Interesting article which highlights the violation of human rights 

Oddly enough it appears to be a homophobic culture yet men kiss themselves on the cheeks which does not happen in the UK

BBC News - Egypt's homosexuals find home in cyberspace


----------



## MaidenScotland (Jun 6, 2009)

All Arab men kiss each other on the cheek, happens in Spain, France, Italy and other South American countries... kissing on the cheek has nothing to do with being gay.


----------



## King.Tut (Jan 12, 2011)

Interesting article. Considering Egypt is one of the less strict of the muslim dominated countries I feel they could lead the way in tolerance towards homosexuality. I think they need to learn that homosexuality is not a choice and cannot be controlled. Sadly, as with all religions and not just Islam, they are not suitable for the ever changing world and modern lifestyles.

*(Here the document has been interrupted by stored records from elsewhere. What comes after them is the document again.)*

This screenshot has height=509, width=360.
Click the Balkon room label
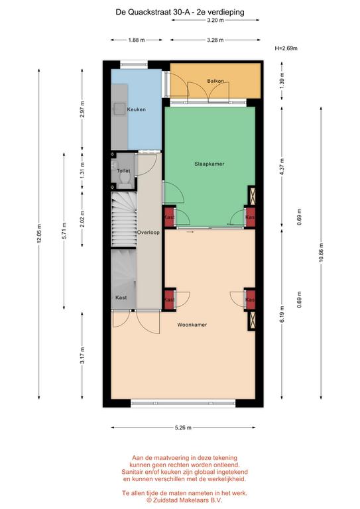(x=215, y=81)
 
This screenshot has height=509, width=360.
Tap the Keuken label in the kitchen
(x=137, y=109)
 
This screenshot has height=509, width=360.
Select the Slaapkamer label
(x=210, y=164)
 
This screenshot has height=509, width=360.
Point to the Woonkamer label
(x=192, y=325)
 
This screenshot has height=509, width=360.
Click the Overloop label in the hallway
(x=148, y=233)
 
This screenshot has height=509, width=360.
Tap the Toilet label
(x=123, y=171)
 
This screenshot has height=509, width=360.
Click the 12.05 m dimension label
(x=39, y=234)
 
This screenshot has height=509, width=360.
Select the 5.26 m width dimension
(x=184, y=427)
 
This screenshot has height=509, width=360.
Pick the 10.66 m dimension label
(x=321, y=253)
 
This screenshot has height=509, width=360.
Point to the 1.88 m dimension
(x=137, y=40)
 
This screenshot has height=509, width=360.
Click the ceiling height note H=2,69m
(x=286, y=48)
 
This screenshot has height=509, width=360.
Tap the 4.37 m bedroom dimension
(x=282, y=167)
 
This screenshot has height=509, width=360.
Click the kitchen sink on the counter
(x=119, y=109)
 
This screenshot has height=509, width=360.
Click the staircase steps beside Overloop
(x=124, y=219)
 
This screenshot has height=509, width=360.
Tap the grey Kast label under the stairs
(x=121, y=298)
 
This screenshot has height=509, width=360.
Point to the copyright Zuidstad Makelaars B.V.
(x=184, y=500)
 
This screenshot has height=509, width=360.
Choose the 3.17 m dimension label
(x=82, y=355)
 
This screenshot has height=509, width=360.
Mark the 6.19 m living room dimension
(x=282, y=314)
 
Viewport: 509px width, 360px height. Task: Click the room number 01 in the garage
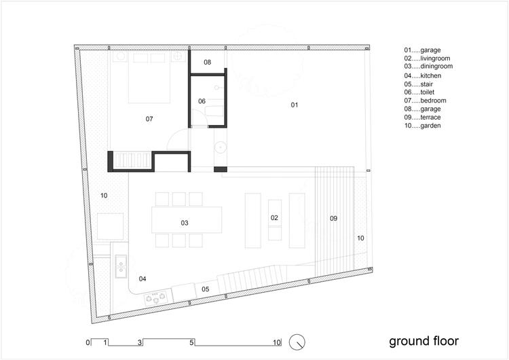[295, 105]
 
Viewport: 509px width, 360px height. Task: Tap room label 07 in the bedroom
[149, 119]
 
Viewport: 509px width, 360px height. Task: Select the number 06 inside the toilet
[202, 101]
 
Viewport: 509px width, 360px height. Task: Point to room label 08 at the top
[208, 62]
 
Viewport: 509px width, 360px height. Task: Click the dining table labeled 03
[187, 219]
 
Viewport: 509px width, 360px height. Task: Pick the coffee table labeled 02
[275, 220]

It saddens me that homosexual men and women have to live in secrecy here in Egypt but I guess that's something that is probably not going to change anytime soon.

Also Maiden is correct that men kissing on the cheek here is not a seen as a homosexual activity, it's simply like shaking hands. I myself have a few Egyptian friends who greet me in this way, yes the tourists do a double take but living here you just adapt to the ways of the locals.


----------



## Horus (Sep 17, 2010)

No I know kissing on the cheek is a greeting what I am trying to get at is if you did that here in the UK people would do a double take


----------



## MaidenScotland (Jun 6, 2009)

I have seen men greet other with a kiss in the U.K and no one bothered.
I am sure there are some bigots still around but in all honesty I don't think anyone cares if gay people go around kissing or holding hands in the streets of the U.K 
Just take a walk down Old Compton St..


----------



## jd2222245 (May 1, 2011)

From my understanding, the Middle East is progressing toward accepting LGBT people. I hope!


----------



## Johanna (Apr 13, 2009)

Horus said:


> No I know kissing on the cheek is a greeting what I am trying to get at is if you did that here in the UK people would do a double take


Sorry if I missed anything ... are you back in the UK Horus?


----------



## Whiskey96 (Jun 6, 2010)

MaidenScotland said:


> I have seen men greet other with a kiss in the U.K and no one bothered.
> I am sure there are some bigots still around but in all honesty I don't think anyone cares if gay people go around kissing or holding hands in the streets of the U.K
> Just take a walk down Old Compton St..



By "Bigots" do you mean people who believe in the words of the Holy Bible..?


----------



## MaidenScotland (Jun 6, 2009)

Whiskey96 said:


> By "Bigots" do you mean people who believe in the words of the Holy Bible..?




No I don´t


I believe anyone who is intolerant of beliefs other than his or her own is a bigot.


----------